Kenneth Lawrence "Ken" Barham (born 1936) is a retired Anglican bishop.

Barham was born in 1936, a son of Lawrence Barham (second Bishop of Rwanda and Burundi, 1964–1966) and Julia née Leakey. He married Jill, a teacher. Like his father, Barham became an Anglican priest and later bishop: he trained at Clifton Theological College, gaining his Bachelor of Divinity (BD) in 1963.
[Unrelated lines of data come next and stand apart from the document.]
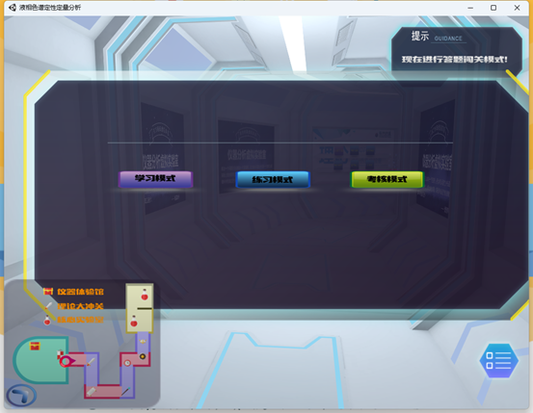Click clock icon on minimap path
The image size is (533, 413).
127,363
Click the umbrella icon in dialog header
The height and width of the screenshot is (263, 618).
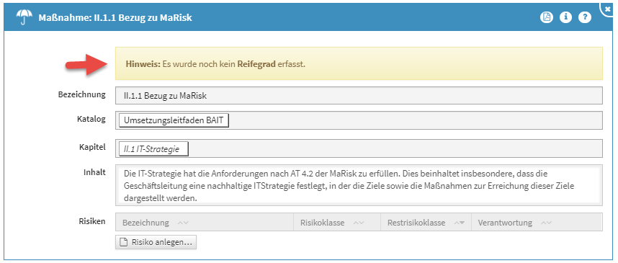[x=24, y=18]
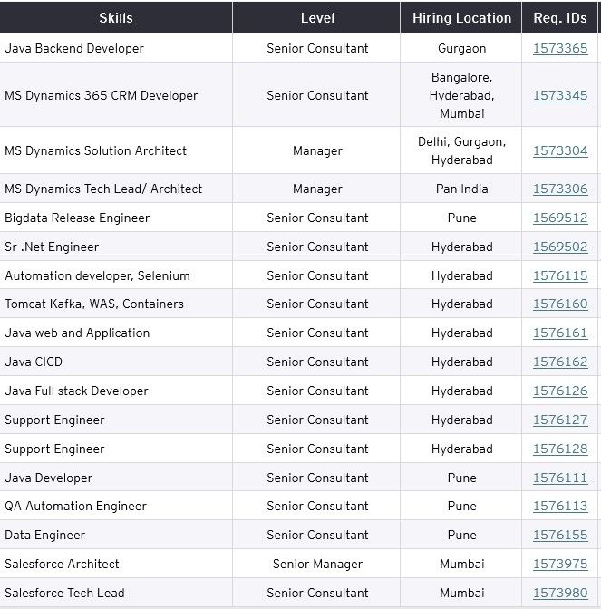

Ordained a deacon at Michaelmas (29 September) 1963 and a priest at Michaelmas (20 September) 1964 (both times by Roger Wilson, Bishop of Chichester in Chichester Cathedral), he served curacies in Worthing, Sevenoaks and Cheltenham. His first incumbency was as vicar of Maidstone, from 1970 until 1979, when he became the South Area Secretary for the CMS Rwanda mission, until 1984. He returned to parochial ministry as priest-in-charge of Ashburnham and Penhurst until 2001. During this time, however, he also held posts in the Province of the Anglican Church of Rwanda.
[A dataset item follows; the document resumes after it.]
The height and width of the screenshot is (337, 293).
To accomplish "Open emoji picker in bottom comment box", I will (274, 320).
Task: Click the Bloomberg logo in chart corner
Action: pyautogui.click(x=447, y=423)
Among those colonial mission posts, Barham was consecrated in 1993 as Assistant Bishop of Cyangugu, becoming diocesan Bishop of Cyangugu in 1996 until his 2001 retirement. In 2001, he was made an Officer of the Order of the British Empire (OBE) and retired to Sussex; where he has served the Diocese of Chichester as an honorary assistant bishop since 2005.

In 2004 the then Archbishop of Canterbury, Rowan Williams, awarded Barham the Cross of St Augustine in recognition of his work for the Anglican Communion.